For the word "thumbnail", find each line in the entries where it occurs and copy that line.

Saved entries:
++++
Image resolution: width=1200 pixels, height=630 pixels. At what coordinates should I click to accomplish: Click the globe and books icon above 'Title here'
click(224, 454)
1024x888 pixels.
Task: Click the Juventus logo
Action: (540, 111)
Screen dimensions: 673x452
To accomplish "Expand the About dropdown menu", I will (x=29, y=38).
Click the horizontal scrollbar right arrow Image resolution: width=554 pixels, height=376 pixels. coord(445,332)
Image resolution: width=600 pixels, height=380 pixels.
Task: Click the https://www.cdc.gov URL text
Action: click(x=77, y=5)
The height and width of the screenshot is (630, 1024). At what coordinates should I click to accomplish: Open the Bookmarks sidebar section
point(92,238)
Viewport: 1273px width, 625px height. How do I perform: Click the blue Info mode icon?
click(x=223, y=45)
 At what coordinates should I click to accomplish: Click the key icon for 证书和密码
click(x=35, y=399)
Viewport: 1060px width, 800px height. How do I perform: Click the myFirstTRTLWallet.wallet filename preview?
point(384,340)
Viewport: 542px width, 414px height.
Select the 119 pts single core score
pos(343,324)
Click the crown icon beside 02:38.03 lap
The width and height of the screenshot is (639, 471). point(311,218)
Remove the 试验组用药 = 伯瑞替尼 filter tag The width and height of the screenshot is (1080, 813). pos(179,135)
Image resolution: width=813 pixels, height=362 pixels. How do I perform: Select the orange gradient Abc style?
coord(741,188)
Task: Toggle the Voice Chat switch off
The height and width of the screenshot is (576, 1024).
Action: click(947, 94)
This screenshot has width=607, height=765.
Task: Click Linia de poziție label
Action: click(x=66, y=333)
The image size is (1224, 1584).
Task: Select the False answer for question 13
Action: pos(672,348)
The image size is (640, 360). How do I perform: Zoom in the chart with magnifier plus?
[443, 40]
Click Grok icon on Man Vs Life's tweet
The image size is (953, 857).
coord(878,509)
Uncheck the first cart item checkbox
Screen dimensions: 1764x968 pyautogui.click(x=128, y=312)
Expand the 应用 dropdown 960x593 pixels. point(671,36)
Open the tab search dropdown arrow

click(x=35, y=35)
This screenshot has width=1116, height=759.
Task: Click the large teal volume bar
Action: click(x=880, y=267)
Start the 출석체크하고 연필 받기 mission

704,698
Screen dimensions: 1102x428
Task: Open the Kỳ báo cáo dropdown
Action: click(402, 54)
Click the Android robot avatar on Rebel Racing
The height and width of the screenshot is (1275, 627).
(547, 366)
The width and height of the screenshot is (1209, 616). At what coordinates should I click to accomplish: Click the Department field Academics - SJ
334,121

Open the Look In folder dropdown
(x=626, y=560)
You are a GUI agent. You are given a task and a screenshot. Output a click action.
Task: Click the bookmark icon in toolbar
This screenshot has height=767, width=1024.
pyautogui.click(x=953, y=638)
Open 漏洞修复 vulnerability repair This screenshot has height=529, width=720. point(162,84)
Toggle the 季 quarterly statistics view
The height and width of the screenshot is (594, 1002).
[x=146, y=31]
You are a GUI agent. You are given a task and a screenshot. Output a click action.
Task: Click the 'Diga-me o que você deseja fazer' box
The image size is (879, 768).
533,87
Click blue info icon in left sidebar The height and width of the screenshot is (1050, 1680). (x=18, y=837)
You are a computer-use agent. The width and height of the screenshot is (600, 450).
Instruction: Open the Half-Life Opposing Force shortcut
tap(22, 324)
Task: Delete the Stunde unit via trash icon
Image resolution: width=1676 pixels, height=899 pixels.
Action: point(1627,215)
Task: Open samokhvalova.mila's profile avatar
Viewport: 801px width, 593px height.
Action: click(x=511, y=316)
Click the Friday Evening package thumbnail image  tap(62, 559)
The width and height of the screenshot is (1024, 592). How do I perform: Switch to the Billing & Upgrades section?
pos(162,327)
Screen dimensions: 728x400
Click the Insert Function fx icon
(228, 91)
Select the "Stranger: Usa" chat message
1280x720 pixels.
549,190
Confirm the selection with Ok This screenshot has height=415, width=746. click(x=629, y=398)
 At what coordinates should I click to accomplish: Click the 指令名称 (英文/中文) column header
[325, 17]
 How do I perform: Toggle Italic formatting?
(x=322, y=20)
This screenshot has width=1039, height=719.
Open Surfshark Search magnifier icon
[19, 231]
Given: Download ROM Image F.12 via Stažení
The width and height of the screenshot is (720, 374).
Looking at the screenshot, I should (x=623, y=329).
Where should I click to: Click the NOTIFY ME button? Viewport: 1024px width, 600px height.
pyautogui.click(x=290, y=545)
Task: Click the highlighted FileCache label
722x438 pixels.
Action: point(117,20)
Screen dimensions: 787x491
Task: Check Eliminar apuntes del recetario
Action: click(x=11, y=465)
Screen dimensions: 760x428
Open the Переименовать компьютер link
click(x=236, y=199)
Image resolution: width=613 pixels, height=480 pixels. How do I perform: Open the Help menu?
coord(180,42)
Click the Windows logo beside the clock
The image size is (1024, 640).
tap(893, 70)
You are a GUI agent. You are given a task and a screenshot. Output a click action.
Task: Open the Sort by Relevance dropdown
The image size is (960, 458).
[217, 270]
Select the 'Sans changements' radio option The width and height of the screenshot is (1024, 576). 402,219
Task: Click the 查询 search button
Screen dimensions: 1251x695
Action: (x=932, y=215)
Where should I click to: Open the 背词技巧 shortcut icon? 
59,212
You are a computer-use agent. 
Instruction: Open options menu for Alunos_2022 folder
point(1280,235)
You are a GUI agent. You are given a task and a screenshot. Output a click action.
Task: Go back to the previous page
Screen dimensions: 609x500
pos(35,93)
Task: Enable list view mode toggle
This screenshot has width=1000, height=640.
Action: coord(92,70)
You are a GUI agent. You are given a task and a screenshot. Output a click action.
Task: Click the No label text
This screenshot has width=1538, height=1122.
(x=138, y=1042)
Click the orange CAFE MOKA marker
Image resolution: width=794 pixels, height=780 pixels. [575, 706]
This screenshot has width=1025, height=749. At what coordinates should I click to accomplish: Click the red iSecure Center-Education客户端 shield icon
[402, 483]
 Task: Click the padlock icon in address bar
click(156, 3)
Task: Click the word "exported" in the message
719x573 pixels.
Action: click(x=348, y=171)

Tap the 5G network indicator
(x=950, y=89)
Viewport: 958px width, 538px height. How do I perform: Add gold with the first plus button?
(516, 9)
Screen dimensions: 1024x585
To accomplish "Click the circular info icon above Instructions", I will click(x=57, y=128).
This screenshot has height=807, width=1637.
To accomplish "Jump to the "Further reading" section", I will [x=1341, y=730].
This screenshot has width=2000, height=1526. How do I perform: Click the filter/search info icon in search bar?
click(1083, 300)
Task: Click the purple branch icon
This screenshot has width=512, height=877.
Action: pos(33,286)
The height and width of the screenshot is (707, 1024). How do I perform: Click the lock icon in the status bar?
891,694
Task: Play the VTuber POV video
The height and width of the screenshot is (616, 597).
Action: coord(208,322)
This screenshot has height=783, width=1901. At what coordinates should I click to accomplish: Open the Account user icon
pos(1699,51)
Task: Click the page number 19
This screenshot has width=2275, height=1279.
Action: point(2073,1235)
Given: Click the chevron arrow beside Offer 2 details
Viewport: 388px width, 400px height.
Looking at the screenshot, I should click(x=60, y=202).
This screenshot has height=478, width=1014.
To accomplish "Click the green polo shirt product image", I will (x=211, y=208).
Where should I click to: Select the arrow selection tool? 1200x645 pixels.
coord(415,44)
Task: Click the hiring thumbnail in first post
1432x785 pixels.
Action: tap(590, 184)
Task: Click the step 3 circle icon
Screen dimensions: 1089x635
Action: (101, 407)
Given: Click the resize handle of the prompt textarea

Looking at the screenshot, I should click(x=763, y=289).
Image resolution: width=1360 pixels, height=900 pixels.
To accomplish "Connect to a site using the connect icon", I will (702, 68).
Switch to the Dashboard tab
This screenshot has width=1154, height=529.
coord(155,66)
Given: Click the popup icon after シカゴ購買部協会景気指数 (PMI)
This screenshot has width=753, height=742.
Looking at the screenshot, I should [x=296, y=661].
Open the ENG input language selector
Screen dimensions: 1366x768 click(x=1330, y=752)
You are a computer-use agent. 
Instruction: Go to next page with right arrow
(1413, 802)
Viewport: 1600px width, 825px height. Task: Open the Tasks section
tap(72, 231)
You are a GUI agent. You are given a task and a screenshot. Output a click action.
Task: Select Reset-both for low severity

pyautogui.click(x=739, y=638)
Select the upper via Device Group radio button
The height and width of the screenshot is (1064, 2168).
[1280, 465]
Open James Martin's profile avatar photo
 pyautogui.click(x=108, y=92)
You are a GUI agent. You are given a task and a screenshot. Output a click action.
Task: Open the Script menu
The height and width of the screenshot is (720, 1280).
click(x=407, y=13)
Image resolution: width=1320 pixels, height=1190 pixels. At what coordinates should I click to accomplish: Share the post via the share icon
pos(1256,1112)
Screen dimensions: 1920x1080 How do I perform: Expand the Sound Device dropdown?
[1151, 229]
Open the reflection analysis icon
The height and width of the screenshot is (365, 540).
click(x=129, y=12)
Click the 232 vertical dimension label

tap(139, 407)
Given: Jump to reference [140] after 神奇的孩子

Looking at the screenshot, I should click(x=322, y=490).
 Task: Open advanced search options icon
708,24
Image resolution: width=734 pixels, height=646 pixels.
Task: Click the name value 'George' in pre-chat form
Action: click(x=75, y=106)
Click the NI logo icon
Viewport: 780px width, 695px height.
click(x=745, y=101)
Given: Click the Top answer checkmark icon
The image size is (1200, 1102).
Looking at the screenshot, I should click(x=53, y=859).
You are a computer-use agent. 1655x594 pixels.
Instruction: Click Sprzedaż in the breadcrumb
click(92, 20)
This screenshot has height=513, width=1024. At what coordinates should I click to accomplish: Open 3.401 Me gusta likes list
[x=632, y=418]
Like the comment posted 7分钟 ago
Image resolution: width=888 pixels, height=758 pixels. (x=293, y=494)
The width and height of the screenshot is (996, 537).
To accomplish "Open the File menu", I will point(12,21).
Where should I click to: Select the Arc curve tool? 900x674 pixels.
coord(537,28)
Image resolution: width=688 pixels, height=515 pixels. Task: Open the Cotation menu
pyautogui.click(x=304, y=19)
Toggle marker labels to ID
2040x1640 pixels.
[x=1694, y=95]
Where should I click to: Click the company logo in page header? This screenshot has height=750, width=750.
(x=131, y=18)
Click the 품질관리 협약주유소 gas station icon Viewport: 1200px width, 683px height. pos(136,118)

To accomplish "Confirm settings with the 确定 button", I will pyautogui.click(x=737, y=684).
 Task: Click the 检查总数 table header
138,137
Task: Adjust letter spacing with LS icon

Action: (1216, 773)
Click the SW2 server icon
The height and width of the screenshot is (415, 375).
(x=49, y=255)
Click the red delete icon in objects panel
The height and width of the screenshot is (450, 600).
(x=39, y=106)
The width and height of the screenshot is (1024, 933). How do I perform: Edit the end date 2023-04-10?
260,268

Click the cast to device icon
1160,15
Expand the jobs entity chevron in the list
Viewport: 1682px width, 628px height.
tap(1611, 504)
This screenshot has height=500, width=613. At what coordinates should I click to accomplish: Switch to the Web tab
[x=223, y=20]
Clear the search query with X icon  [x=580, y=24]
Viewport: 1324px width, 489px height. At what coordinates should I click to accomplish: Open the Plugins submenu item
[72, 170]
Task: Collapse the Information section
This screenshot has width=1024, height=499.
++++
#### Task result
Click the Friday Evening package thumbnail image  tap(62, 559)
Task: Click the hiring thumbnail in first post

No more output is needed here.